Test the eRDMA write latency of an instance

You can install perftest and then use ib_write_lat to test the write latency on two enterprise-level instances that have eRDMA configured. For more information about perftest tests, see perftest test set.

Prerequisites

  1. Prepare two enterprise-level instances that have eRDMA configured. The eRDMA software stack must be installed and ERIs must be attached to the instances. One instance serves as the server and the other as the client.

  2. Make sure that the network is configured correctly and that the two servers can communicate with each other over the internal network. For more information, see Enable service interconnection between ECS instances.

Procedure

  1. Remotely connect to the two instances.

    For more information, see Connect to a Linux instance using Workbench.

  2. Verify that the eRDMA configurations on both instances are correct.

    For more information, see Verify eRDMA configurations.

  3. Run the following commands on the two instances to install the perftest tool.

    You can download the perftest package from the official perftest repository and install perftest, or use a Yellowdog Updater, Modified (YUM) or Advanced Packaging Tool (APT) repository to install perftest.

    Official perftest repository

    1. Enable public bandwidth for an ECS instance on which you want to install perftest. For more information, see Enable public bandwidth.

    2. Download the perftest package from the official perftest repository and install perftest.

    YUM or APT repository

    Note

    Different versions of perftest are included in the repositories of different Linux distributions. Incompatibility may occur. To prevent incompatibility, we recommend that you identify the Linux distribution run by the ECS instance on which you want to install perftest and install the perftest version included in the repository of the same Linux distribution. Otherwise, download the perftest package from the official perftest repository and install perftest.

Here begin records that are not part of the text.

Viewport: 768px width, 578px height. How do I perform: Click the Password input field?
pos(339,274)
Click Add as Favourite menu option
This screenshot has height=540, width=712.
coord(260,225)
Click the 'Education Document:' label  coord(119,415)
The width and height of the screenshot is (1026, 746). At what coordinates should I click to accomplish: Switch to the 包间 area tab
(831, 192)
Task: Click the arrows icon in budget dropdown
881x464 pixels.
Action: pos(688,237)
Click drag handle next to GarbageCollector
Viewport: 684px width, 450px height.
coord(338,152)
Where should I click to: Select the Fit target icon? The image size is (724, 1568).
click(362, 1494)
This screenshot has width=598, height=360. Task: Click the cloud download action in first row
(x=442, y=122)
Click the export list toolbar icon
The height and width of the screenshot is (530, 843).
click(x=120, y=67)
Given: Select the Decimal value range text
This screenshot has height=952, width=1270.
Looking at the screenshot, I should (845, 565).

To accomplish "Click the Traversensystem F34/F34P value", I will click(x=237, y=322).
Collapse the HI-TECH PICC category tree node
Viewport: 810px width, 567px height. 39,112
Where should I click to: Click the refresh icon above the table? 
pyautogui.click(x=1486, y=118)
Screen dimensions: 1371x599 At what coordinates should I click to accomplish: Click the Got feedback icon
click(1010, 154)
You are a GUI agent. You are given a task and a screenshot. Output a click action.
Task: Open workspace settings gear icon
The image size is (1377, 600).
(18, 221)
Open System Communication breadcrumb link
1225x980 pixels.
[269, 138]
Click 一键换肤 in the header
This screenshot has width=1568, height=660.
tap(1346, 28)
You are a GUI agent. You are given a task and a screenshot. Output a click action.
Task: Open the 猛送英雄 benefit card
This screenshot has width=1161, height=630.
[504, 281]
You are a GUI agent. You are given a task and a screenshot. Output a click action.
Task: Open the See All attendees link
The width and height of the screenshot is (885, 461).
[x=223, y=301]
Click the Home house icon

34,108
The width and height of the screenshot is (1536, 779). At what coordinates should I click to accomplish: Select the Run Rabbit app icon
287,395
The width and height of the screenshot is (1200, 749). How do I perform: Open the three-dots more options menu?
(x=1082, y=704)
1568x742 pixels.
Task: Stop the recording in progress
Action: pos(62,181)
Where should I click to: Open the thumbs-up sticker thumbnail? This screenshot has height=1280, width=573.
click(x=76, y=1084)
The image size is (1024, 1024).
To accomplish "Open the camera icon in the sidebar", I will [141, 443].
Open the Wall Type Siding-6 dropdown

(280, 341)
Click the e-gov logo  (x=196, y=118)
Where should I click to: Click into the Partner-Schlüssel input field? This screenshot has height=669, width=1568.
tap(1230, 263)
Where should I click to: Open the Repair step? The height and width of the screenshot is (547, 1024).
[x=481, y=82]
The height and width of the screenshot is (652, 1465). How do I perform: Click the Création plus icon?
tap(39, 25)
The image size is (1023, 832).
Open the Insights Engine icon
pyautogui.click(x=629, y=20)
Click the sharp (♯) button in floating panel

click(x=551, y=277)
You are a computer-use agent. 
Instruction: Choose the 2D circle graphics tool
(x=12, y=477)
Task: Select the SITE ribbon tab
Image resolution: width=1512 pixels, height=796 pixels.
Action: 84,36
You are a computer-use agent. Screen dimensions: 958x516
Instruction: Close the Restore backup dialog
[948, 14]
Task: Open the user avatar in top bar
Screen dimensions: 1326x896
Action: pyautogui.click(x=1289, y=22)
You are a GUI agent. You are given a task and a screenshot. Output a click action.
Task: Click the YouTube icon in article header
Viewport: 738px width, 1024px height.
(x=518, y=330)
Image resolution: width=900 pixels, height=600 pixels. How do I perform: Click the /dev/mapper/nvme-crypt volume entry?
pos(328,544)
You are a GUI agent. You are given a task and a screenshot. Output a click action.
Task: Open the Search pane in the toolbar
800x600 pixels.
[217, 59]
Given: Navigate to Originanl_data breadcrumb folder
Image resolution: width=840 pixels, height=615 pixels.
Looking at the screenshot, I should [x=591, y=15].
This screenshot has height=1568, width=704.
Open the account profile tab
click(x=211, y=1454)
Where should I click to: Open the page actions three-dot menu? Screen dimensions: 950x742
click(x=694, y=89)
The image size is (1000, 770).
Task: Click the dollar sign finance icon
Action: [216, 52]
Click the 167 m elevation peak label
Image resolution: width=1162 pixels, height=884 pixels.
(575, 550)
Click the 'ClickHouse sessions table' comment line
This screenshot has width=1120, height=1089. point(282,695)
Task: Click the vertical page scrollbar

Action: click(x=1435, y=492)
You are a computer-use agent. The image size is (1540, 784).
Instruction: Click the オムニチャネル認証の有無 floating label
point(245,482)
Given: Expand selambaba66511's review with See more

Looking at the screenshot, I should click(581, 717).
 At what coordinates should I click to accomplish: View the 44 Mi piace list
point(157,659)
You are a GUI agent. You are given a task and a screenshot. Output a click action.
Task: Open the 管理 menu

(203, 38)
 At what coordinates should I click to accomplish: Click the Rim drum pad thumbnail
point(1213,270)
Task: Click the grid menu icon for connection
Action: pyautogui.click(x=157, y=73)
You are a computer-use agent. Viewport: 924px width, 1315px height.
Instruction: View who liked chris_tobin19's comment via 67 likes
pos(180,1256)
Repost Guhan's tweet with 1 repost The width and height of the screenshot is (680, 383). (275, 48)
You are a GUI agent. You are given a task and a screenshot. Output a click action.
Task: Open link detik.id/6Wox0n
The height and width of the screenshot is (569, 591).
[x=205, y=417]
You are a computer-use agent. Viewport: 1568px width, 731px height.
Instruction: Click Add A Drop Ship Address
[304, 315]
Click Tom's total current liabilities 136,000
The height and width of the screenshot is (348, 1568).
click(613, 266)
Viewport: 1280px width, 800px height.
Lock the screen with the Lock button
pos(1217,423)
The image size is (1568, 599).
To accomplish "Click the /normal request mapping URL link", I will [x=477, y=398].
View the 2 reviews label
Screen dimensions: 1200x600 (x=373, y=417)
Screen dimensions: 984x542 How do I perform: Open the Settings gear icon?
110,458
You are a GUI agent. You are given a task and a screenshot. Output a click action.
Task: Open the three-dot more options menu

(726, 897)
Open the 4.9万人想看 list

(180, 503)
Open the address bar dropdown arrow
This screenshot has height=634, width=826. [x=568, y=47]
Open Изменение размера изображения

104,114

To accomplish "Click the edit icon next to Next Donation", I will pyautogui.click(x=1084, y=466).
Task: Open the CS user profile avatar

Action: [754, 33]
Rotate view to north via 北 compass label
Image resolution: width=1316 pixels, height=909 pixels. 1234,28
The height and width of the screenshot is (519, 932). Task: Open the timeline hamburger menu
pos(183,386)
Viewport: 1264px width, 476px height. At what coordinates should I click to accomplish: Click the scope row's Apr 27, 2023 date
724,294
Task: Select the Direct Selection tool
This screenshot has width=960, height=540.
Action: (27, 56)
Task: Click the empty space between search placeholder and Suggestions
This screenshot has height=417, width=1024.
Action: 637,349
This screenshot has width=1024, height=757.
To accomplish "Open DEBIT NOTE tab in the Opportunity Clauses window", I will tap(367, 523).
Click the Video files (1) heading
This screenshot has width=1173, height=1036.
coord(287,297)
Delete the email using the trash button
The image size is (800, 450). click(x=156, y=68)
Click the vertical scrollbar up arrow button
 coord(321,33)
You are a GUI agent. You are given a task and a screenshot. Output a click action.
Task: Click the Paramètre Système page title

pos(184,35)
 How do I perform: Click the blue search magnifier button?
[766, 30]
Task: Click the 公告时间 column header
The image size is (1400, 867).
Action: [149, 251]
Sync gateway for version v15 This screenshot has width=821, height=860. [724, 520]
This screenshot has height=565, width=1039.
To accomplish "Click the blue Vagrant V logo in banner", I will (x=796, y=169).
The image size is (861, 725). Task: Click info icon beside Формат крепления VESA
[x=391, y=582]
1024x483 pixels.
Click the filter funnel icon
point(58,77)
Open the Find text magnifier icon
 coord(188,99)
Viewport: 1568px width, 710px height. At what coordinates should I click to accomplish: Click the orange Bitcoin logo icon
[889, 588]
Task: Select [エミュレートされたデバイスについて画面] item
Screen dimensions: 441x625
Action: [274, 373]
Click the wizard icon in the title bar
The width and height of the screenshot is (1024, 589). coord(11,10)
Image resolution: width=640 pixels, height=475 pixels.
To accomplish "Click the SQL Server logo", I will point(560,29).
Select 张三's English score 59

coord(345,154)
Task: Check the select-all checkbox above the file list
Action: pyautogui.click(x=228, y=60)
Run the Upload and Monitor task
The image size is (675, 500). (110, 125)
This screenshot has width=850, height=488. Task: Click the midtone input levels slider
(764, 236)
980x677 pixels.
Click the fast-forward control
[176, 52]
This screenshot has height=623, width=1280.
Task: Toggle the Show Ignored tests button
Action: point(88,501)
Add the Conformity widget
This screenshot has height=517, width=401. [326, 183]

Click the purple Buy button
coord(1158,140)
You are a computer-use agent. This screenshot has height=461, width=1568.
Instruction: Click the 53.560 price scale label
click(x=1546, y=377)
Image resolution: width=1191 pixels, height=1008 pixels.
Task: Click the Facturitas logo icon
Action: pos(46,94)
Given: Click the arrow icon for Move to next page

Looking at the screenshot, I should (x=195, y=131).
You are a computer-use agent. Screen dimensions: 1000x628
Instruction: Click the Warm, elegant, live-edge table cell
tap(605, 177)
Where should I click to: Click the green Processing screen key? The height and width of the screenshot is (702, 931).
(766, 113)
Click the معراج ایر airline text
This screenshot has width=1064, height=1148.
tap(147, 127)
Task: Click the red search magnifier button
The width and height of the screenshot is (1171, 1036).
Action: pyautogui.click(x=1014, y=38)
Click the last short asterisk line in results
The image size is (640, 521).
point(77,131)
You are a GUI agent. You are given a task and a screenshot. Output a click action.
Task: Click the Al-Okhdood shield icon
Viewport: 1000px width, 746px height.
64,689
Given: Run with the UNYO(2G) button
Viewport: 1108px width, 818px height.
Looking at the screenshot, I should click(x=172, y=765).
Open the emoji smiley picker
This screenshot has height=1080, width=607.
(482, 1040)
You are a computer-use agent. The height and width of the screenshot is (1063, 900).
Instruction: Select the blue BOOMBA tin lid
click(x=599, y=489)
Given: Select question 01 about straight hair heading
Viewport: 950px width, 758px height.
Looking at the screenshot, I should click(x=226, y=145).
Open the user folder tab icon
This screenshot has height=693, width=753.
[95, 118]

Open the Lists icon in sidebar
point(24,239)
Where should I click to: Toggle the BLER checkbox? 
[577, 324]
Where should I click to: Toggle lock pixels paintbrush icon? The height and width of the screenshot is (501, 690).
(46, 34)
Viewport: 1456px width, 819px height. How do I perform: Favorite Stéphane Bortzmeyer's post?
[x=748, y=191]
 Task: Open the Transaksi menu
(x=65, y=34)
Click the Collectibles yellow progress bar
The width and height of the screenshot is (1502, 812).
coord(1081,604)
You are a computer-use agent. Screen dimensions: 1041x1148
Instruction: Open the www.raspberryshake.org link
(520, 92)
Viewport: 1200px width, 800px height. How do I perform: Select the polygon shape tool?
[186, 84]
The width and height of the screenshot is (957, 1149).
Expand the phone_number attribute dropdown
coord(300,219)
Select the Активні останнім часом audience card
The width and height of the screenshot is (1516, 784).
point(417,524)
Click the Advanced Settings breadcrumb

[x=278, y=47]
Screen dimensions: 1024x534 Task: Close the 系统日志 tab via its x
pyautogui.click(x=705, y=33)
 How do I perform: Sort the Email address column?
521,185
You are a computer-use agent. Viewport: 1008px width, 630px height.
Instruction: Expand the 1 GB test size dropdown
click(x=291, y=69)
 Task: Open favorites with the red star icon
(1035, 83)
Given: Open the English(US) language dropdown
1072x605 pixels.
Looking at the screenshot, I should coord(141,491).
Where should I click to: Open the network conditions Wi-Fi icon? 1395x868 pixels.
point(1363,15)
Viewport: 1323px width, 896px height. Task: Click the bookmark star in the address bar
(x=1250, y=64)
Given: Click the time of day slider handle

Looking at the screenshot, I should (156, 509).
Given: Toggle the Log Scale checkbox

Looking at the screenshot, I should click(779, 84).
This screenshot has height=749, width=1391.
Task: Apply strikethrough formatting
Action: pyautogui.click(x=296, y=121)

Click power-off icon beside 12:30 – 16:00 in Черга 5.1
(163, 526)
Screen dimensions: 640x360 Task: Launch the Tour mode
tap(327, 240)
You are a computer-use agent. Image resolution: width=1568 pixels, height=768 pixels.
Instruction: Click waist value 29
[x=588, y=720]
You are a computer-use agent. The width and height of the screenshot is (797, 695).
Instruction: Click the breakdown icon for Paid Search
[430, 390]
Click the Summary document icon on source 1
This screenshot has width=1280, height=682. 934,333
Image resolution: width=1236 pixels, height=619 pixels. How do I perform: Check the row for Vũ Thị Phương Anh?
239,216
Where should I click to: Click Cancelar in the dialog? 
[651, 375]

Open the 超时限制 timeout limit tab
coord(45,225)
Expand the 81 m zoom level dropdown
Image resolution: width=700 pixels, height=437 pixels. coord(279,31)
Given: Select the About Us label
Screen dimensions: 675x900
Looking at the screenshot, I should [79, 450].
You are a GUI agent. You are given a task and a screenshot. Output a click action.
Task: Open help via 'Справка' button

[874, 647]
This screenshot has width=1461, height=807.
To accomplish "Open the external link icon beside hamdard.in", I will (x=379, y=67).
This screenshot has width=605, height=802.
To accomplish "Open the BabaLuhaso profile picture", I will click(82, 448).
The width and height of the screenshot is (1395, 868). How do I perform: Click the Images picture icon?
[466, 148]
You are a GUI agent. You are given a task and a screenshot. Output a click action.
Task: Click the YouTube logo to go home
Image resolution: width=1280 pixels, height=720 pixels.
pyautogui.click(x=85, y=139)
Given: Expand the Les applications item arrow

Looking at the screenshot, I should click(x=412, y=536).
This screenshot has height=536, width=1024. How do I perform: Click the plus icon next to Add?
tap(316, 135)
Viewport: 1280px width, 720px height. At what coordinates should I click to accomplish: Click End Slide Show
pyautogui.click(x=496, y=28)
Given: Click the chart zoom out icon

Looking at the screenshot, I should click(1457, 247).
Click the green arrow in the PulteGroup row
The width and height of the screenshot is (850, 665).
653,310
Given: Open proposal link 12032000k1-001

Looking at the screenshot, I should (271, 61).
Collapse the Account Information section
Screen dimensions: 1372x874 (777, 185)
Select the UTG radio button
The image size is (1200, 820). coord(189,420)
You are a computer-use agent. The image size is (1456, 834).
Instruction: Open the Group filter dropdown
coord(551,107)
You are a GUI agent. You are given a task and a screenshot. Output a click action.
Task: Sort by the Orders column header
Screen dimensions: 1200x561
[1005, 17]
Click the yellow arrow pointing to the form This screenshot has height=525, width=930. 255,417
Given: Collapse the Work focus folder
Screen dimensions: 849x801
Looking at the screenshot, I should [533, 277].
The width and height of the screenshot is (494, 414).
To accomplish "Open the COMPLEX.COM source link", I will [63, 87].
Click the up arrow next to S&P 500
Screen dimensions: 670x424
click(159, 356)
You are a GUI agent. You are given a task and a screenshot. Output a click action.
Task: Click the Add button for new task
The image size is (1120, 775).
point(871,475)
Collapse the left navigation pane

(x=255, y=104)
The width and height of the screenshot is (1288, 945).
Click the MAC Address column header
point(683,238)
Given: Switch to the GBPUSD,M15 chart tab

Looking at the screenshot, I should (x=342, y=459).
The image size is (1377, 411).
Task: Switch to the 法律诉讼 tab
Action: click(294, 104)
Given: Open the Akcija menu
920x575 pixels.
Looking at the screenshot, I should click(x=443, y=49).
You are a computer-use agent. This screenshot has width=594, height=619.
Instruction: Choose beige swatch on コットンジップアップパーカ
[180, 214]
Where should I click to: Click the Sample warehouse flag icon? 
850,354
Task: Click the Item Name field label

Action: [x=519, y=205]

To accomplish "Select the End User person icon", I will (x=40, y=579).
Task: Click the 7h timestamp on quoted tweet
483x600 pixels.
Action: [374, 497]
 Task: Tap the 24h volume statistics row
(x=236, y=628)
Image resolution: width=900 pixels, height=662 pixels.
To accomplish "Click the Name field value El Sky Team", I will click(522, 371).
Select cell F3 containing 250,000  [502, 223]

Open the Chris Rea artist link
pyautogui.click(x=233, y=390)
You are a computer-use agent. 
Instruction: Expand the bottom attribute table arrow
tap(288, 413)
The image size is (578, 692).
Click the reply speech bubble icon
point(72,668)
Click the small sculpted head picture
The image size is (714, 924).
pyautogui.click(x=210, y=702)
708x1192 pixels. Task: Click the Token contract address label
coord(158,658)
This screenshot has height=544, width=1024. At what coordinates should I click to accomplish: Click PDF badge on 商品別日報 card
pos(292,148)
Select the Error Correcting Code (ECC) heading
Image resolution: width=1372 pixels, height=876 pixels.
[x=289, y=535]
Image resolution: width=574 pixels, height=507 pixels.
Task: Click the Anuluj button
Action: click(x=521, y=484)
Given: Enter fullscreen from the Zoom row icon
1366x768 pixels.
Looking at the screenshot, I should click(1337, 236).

    • Alibaba Cloud Linux 3/CentOS/Anolis OS

      sudo yum install perftest -y
    • Ubuntu

      sudo apt install perftest -y
  4. Test the eRDMA network latency against the expected performance.

    1. On the server instance, run the following command to start ib_write_lat as a server that listens for connections from the client.

      ib_write_lat -R -a -F
      • -R: uses RDMA_CM to establish a connection.

        Important
        • By default, CPU-based instance types that support eRDMA install the eRDMA kernel driver in Standard mode. In this mode, only the RDMA_CM connection establishment method is supported. For more information, see Connection establishment methods.

        • By default, perftest establishes out-of-band (OOB) connections. When you run a perftest test on a CPU-based instance, you can specify the -R parameter on both the server and the client to use the RDMA_CM connection establishment method. Otherwise, an exception may occur when a connection is established.

        • You can also use the command line to make the RDMA_CM and OOB connection establishment methods compatible. For more information, see Modify the connection establishment modes of eRDMA and bRPC to ensure compatibility. After you make the methods compatible, you do not need to add the -R parameter to the command.

      • -a: runs tests for all message sizes, from 2 bytes to 2^23 bytes. This lets you test the effect of different message sizes on latency.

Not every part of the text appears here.